— Start of Working data —

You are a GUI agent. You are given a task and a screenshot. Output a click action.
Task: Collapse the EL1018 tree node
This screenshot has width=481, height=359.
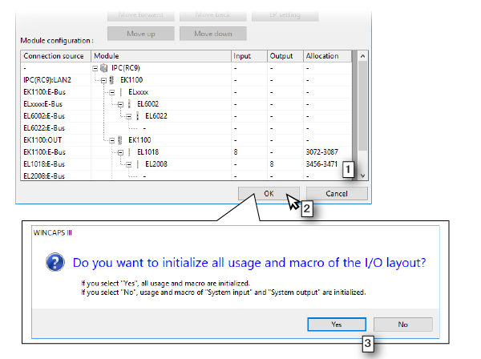(119, 151)
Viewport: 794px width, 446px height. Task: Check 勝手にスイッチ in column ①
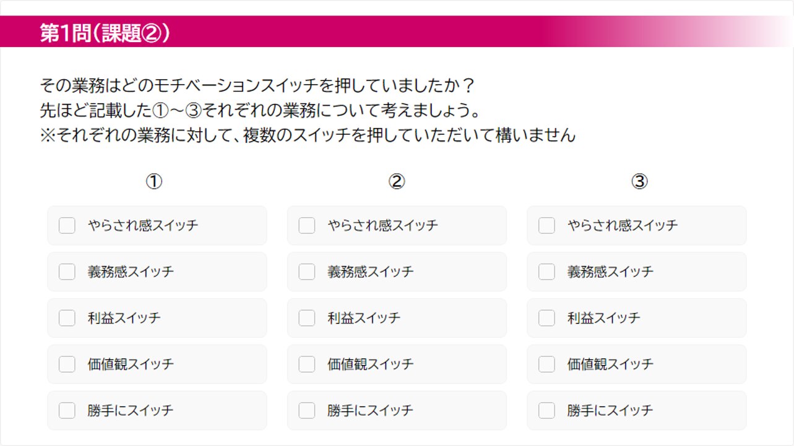(x=67, y=410)
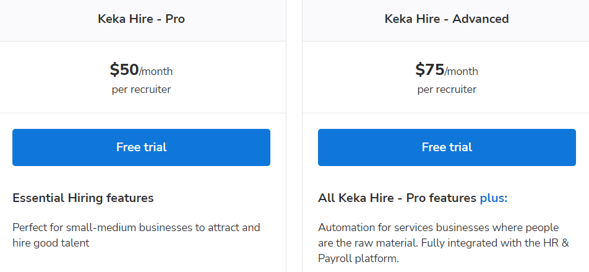Image resolution: width=589 pixels, height=272 pixels.
Task: Select the 'Keka Hire - Pro' plan title
Action: pyautogui.click(x=141, y=19)
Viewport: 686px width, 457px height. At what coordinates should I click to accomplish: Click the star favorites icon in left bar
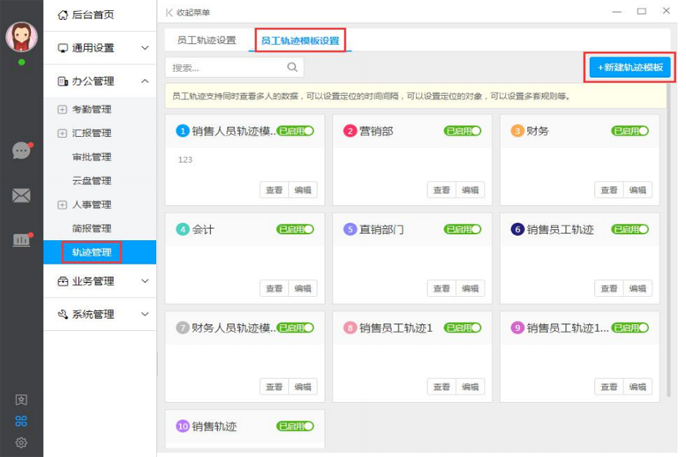point(21,400)
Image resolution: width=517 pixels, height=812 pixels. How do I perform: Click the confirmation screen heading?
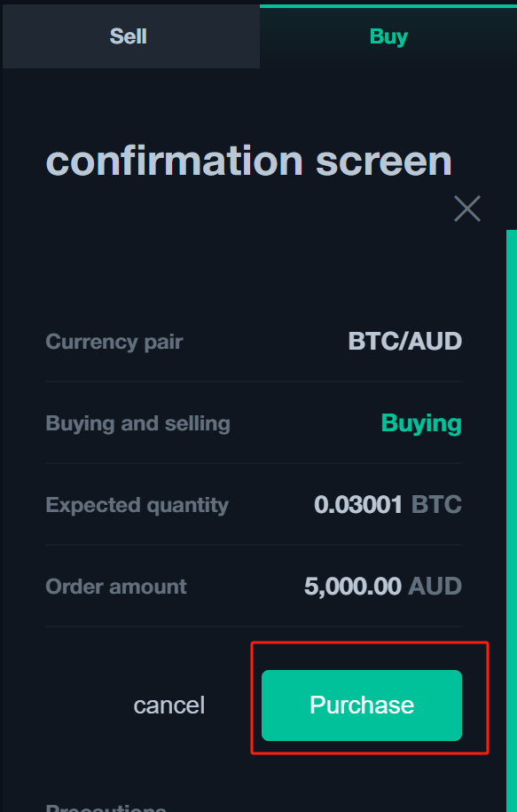[x=248, y=161]
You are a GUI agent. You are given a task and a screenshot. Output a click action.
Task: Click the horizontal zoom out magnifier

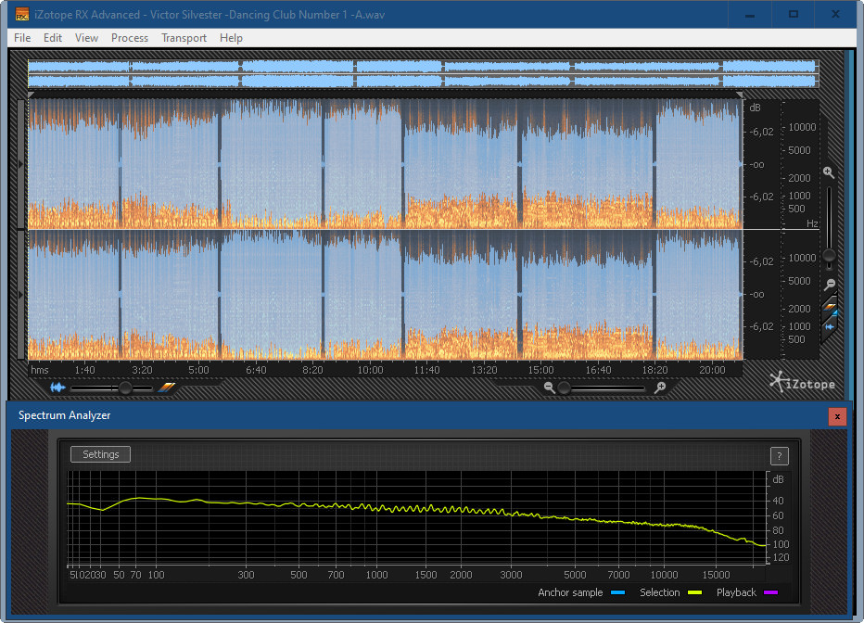[550, 388]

— End of Working data —

Write out every one of the lines above exactly, from first to last. Omit the pictures from your answer.

You are a GUI agent. You are given a task and a screenshot. Output a click action.
Task: Collapse the EL1018 tree node
This screenshot has width=481, height=359.
(119, 151)
Viewport: 794px width, 446px height. Task: Check 勝手にスイッチ in column ①
(x=67, y=410)
Image resolution: width=589 pixels, height=272 pixels.
Task: Select the 'Keka Hire - Pro' plan title
Action: pyautogui.click(x=141, y=19)
Viewport: 686px width, 457px height. At what coordinates should I click to accomplish: Click the star favorites icon in left bar
point(21,400)
Image resolution: width=517 pixels, height=812 pixels. How do I perform: Click the confirmation screen heading?
[x=248, y=161]
You are a GUI agent. You are given a task and a screenshot. Output a click action.
Task: Click the horizontal zoom out magnifier

[550, 388]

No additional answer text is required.